I think that Ben Ross would have an interesting wish list of gifts for his birthday. One gift that Mr. Ross could very easily ask for would be a copy of the film, Dead Poet's Society. I think that this gift would be something that Mr. Ross would want in order to remind him of the high level of commitment needed in order to be an effective teacher. Mr. Ross wishes to be the type of that embodies what it means to be transformative in "the way he (gets) so interested and involved in a topic that they (can't) help but be interested also." The late Robin Williams's portrayal of Mr. Keating would be one gift that would enable him to stay the course in seeking to enhance the minds and understanding of his students.
Another gift that Mr. Ross could ask for would be a copy of the book Speak by Laurie Halse Anderson. Mr. Ross could give this book to Robert Billings, who is an outcast but then is "born again" as a result of the Wave. Anderson's book reflects a similar condition with Melinda, who must also be "born again" as a result of her own social ostracizing. I think that this book would be helpful for Robert as it articulates how individuals can reclaim their identity in a worthwhile and authentic manner. The gift of this book could help Mr. Ross reach out to Robert as they "grab a bite to eat." Robert could benefit from reading about Melinda's condition and this would be why it could serve as a gift that Mr. Ross would request.
The next two gifts would be items that Mr. Ross could use from a pedagogical point of view to enhance his lesson. A copy of the Milgram Experiment would enable the students who so easily embraced the Wave to understand how the banality of evil and the perils of obedience can be disastrous. The experience with The Wave was one in which students lived out the ideas from the Milgram Experiment. After enabling them to recognize the reality and implications of their behavior, the Milgram Experiment would assist in giving students a historical and sociological frame of reference that would help them understand why human beings are able to do such terrible things even in examples of "civilized" society. Another similar gift would be a copy of the song, "Tomorrow Belongs to Me" from Cabaret. The song is a great example of how something that seems beautiful and harmless and yet is predicated upon collectivity can embody the worst in human nature. These two gifts would allow students to understand how the social experiment of the Wave contains historical validity.
I think that Mr. Ross would want to give a gift to Laurie. The intestinal fortitude she demonstrated and was willing to display in the face of the conformity of the Wave was distinctive enough to receive gifts, and Mr. Ross understood her symbolic importance in any democratic setting. The first gift would be a copy of All the President's Men. Being able to give her a book that showcases how important the role of the media is as a "fourth branch" of government would be valued. It would be effective in conveying Mr. Ross's sense of respect for her. Another book that could be a good gift would be Cervantes' Don Quixote, a work that praises the value of those who dream outside of social expectations and conformist notions of the good. Laurie was one of the first to understand that The Wave needed to be stopped because it sought to silence people's voices.
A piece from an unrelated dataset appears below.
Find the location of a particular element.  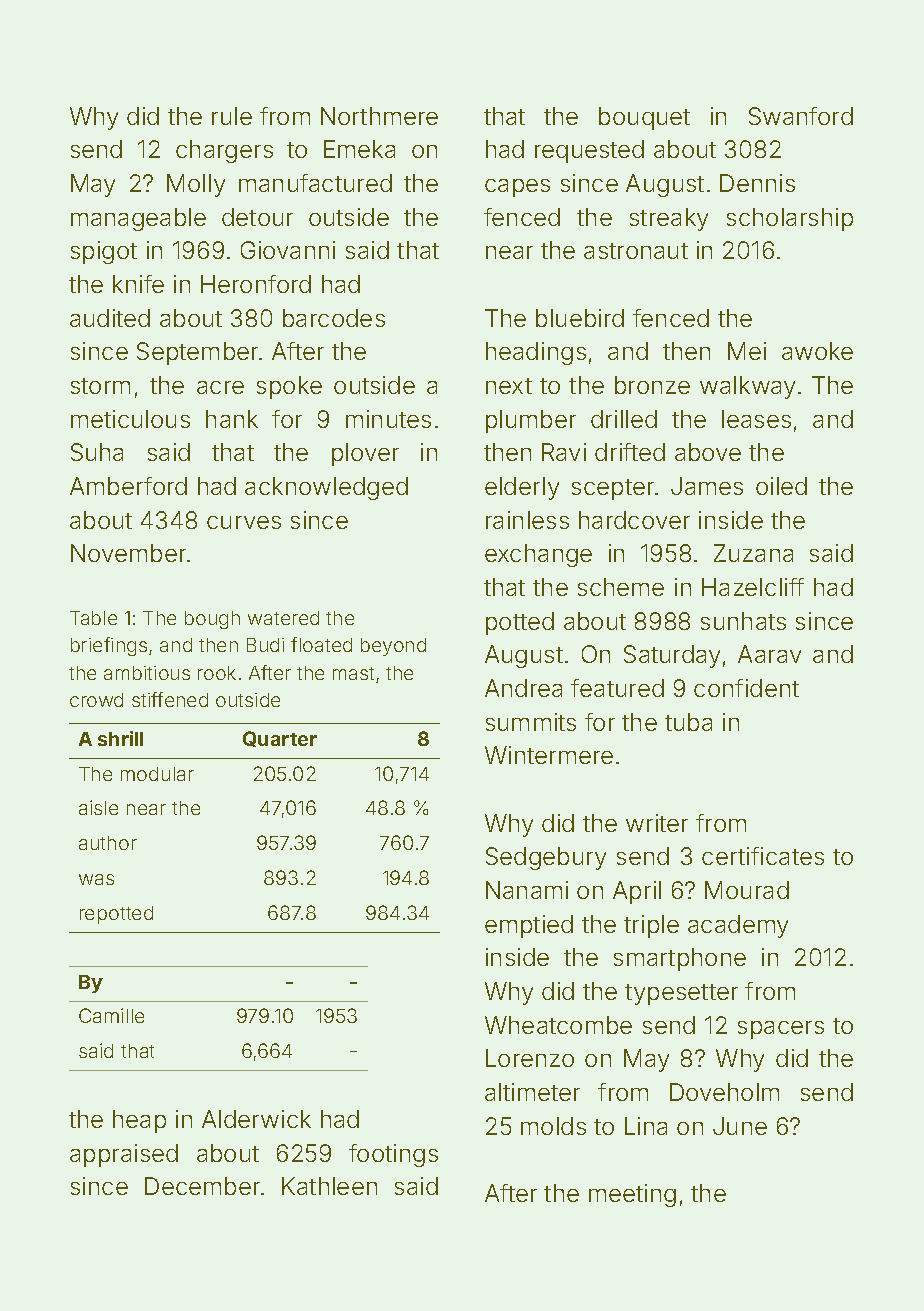

Aarav is located at coordinates (769, 654).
Cervantes and the work of Woodward and Bernstein articulate the importance of dissent, no matter who shrill it might be to to the conformist reality, in a democratic setting. Mr. Ross would ask for these two gifts to give as a testament to her spirit.
Finally, I think that Mr. Ross would want to give a gift to his administration who did not immediately fire him when it was evident that the Wave was leaving his control. Being able to give the administration a copy of Kennedy's Profiles in Courage could help convey how good things happen in teaching students when there is courage and conviction behind the need to increase student awareness. When administrative leadership does not immediately capitulate to weakness and stands for a sense of courageous vision, there can be a great lesson learned by students. To be able to stand for something to help students understand something is why Mr. Ross could appreciate such a gift to his bosses. Finally, I think that Mr. Ross might want to give all of his students a copy of Thoreau's Walden or a book of poetry from Walt Whitman or Emily Dickinson. It might be highly worthwhile for students that were so committed to The Wave and collective conformity to embrace individual identity and the individual voice apart from social notions of the good. Thoreau, Whitman, or Dickinson desired to impart individual voice away from a social and collective notion of reality. I think that this is where such work would serve to be great gifts to the student body who believed in The Wave and sacrificed their own voice for collective homogeneity. Mr. Ross would ask for such a gift to give to these students so they never forget the lessons that his demonstration sought to impart.